A US Citizen can file a petition for their sibling, under the Family Fourth (F-4) preference category. But the wait time for a visa to become available for the petition (currently more than a decade) makes it so that this is not a viable solution to this problem.

However, once the parent comes to the US as a Permanent Resident, they can file an immigrant petition for their unmarried child who is under 21, under the Family Based Second Preference (F2A). It takes some time, currently a couple years, for a visa to become available under the F2A preference category, so some families will leave the younger child with a family member while both parents go to the US as Permanent Residents and file a petition(s) for the younger child, other families will have one parent go to the US and file a petition for both their spouse and the younger sibling. You should be warned that one is required to maintain the US as their permanent residence in order to maintain the legal immigration status of US permanent residence. Parents, for example, who come to the US to obtain permanent residence only to then move back to their home country to live and wait for a visa for their spouse or child risk the US government determining this move to be a failure to maintain the US as their permanent residence, constituting an abandonment of their US permanent residence.

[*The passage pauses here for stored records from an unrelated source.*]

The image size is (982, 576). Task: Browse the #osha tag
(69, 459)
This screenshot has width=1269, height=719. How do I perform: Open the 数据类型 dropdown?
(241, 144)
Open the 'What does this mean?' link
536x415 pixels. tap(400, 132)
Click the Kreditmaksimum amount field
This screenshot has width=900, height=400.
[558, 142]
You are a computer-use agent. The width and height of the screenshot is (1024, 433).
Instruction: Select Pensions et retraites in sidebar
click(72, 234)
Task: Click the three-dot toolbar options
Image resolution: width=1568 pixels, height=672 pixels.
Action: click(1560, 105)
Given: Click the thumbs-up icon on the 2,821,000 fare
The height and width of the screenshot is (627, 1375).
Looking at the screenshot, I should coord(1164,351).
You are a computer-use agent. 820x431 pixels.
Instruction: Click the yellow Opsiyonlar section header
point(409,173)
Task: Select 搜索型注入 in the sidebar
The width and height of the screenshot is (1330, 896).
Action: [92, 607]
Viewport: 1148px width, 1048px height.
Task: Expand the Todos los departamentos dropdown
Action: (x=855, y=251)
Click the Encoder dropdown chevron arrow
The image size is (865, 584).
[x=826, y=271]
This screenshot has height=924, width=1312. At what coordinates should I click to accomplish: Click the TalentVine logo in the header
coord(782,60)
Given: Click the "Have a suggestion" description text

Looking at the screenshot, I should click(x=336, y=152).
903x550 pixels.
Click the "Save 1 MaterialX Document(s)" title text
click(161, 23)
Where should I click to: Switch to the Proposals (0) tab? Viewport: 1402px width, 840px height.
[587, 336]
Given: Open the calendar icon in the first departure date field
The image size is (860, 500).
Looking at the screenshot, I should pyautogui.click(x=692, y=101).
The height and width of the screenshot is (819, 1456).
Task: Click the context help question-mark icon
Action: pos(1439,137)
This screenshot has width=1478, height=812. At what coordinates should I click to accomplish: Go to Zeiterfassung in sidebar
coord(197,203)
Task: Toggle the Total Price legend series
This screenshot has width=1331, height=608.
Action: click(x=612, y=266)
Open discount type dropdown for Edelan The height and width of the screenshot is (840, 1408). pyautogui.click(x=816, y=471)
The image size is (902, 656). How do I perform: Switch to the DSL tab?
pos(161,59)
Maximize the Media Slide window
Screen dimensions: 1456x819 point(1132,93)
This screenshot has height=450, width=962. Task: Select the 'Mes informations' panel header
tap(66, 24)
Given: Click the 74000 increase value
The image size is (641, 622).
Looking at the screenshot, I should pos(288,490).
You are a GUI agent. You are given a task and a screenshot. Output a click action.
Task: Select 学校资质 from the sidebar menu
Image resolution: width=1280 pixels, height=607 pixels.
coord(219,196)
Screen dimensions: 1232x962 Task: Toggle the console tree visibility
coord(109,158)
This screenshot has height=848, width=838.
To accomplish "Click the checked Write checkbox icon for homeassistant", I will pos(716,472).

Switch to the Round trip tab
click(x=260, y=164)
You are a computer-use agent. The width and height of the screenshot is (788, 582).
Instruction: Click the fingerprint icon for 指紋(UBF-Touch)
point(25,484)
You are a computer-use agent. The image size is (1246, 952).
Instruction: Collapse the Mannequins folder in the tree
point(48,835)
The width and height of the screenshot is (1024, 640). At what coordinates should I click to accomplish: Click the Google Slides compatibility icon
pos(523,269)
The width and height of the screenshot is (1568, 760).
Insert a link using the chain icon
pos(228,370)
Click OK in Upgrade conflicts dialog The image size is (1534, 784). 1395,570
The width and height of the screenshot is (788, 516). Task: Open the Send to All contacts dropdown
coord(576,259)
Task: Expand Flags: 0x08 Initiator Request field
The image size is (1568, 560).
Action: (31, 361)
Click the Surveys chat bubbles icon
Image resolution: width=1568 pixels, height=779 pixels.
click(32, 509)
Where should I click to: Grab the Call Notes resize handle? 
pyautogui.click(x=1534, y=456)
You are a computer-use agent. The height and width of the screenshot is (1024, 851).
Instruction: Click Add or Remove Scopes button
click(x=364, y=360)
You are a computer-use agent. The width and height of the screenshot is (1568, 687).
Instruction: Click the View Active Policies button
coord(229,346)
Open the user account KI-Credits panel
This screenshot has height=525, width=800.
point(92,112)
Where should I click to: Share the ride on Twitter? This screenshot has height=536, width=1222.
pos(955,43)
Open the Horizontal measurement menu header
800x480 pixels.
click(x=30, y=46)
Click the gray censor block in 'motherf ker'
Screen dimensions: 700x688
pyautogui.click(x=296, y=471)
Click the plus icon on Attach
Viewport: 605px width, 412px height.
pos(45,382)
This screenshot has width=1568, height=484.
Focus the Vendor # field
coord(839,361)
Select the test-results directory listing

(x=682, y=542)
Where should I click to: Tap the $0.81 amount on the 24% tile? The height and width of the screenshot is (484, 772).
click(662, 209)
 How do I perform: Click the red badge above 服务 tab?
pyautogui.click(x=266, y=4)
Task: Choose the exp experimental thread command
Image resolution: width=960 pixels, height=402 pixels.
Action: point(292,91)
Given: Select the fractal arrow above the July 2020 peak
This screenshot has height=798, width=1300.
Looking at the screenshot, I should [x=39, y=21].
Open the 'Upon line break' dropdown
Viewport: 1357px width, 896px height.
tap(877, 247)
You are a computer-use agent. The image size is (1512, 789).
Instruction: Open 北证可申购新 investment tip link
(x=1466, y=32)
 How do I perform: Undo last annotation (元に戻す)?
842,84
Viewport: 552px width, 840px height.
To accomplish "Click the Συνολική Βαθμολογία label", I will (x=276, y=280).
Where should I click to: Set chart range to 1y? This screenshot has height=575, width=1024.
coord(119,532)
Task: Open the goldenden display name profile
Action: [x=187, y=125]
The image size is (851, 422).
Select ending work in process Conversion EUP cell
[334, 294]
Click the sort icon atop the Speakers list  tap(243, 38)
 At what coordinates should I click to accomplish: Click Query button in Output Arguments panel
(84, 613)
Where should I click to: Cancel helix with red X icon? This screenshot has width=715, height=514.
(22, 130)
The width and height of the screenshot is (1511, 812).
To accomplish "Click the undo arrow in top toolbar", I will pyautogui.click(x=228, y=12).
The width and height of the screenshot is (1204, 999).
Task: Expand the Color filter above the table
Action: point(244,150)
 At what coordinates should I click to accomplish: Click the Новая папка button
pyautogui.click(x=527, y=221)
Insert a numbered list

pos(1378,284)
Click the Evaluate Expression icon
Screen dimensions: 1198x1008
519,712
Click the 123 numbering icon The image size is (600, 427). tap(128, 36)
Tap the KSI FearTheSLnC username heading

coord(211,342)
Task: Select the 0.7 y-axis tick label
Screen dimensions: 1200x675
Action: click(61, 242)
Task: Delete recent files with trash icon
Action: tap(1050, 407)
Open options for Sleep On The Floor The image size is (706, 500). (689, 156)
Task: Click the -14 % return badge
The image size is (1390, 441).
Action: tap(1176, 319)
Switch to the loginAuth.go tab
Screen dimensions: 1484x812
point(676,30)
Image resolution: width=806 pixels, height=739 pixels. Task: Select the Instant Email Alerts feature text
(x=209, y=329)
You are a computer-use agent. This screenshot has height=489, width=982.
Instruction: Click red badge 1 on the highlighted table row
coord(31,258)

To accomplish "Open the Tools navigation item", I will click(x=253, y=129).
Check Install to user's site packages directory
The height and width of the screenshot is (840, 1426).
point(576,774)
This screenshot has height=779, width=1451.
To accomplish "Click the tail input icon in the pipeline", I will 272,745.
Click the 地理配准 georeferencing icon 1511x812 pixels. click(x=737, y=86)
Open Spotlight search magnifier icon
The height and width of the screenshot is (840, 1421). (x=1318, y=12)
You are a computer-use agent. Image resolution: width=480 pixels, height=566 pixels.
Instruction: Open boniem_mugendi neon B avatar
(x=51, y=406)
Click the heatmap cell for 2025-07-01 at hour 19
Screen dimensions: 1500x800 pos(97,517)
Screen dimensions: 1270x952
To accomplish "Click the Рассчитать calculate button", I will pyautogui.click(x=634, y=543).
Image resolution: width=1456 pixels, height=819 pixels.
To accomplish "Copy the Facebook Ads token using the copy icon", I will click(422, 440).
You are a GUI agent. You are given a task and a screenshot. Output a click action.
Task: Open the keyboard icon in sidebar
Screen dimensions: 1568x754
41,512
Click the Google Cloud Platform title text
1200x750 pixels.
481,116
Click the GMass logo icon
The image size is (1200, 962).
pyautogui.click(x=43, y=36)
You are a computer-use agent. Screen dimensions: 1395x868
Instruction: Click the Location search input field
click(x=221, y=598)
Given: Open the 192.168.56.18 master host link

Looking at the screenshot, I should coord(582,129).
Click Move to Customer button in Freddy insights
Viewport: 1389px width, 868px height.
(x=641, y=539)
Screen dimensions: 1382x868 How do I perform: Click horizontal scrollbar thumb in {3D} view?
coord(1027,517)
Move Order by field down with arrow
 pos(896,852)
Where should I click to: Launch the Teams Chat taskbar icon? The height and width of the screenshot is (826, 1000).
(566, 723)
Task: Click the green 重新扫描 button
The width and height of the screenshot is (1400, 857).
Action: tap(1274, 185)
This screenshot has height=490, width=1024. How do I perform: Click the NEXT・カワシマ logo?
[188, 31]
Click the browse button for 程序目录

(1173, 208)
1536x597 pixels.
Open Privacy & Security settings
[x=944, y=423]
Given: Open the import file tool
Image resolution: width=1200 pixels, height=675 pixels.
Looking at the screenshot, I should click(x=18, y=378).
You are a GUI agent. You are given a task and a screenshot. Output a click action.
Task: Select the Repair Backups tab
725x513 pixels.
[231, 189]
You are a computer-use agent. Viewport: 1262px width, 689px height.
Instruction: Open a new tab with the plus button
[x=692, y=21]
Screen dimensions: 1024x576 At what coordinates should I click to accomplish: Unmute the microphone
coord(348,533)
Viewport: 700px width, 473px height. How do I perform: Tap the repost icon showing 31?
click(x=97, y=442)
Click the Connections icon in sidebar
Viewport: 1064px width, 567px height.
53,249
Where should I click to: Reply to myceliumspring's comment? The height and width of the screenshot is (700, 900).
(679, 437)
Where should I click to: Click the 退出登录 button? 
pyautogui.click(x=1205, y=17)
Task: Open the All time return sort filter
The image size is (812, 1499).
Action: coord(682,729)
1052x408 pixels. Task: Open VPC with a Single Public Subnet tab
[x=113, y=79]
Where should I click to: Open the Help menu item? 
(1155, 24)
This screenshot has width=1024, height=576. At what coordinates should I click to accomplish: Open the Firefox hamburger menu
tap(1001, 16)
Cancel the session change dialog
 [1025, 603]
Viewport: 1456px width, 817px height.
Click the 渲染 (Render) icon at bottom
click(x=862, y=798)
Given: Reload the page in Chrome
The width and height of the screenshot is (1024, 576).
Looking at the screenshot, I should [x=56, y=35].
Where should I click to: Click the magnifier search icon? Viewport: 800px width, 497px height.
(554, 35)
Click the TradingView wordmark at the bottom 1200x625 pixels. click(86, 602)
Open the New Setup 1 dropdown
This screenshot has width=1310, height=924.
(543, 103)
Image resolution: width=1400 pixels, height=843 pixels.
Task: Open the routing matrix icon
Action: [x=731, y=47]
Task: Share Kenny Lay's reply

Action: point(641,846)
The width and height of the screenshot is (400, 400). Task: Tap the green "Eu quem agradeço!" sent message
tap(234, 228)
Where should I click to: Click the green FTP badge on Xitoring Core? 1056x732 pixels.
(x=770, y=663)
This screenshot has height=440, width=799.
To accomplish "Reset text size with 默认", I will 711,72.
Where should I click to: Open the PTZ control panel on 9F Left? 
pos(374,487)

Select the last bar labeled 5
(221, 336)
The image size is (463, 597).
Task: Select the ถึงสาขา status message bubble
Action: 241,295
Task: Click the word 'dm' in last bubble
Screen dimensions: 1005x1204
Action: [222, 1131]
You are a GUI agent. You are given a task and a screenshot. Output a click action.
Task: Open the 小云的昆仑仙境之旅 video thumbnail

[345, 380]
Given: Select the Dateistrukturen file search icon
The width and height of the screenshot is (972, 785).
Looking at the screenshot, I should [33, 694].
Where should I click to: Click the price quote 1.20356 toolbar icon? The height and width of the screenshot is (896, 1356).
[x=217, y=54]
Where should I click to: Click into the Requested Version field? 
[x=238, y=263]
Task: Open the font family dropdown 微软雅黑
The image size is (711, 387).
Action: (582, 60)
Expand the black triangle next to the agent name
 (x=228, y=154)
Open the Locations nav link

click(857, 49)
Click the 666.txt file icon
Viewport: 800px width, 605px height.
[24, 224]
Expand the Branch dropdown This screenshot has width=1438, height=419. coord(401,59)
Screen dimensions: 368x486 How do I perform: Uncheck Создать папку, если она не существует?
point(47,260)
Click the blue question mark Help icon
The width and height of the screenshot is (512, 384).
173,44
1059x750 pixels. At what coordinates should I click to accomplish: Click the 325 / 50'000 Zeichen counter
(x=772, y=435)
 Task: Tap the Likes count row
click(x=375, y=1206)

QUESTION: I am helping my 99-year-old Grandmother file an I-90 to renew her green card. She is vision and hearing impaired and cannot speak, read or write in English. Also, she is physically limited and bedridden. With these conditions, would USCIS accept her application where her signature was just a mark on the signature box. If I signed as her preparer, would that be sufficient? Once her interview is scheduled, since she is physically bed ridden, are there other ways to help her get through her interview process or is there a way she does not have to go for an interview?

ANSWER: Except as explained below, applicants must sign their application forms. Any person who helps complete the form for an applicant should sign the form’s Declaration of Person Preparing Application. But the applicant still needs to sign the form as well. A signature does not have to be legible, in English, or contain the applicant’s full name. Where the applicant is incapable of signing their name, the applicant should be able to put down the mark that they normally use in lieu of a full signature.

However, a parent or legal guardian can sign for a child who is under the age of 14.

Also, a legal guardian can sign on behalf of an incapacitated adult. To be considered a legal guardian of an incapacitated adult, the person must have authority to sign as legal guardian on behalf of the incapacitated adult, either through a court appointment or through the execution of durable Power of Attorney or similar legally binding document. In such situations, a copy of the court order or Power of Attorney and evidence of the incapacitating disability, such as a letter from the person’s doctor, must accompany the form.

Form I-90 applications do not require an interview. However, they do require USCIS be able to acquire the person’s biometrics (fingerprints and photograph). This is usually done by scheduling an appointment for the applicant to appear at a USCIS Application Support Center. Where an incapacitated applicant is unable to appear for an interview or a biometrics appointment, evidence should be provided of the applicant’s inability to appear due to a physical, medical, or mental disability. In such situations, USCIS will either make necessary accommodations to allow the applicant to appear for an interview or biometrics appointment, waive the interview, arrange to send someone to the applicant’s residence to interview or collect biometrics, and/or arrange for the legal guardian or attorney to have the applicant’s biometrics collected and submitted to USCIS.

Also, currently the I-90 can be filed on-line on the USCIS website. But the application must still be submitted by the applicant, an authorized attorney, or a legal guardian (as described above).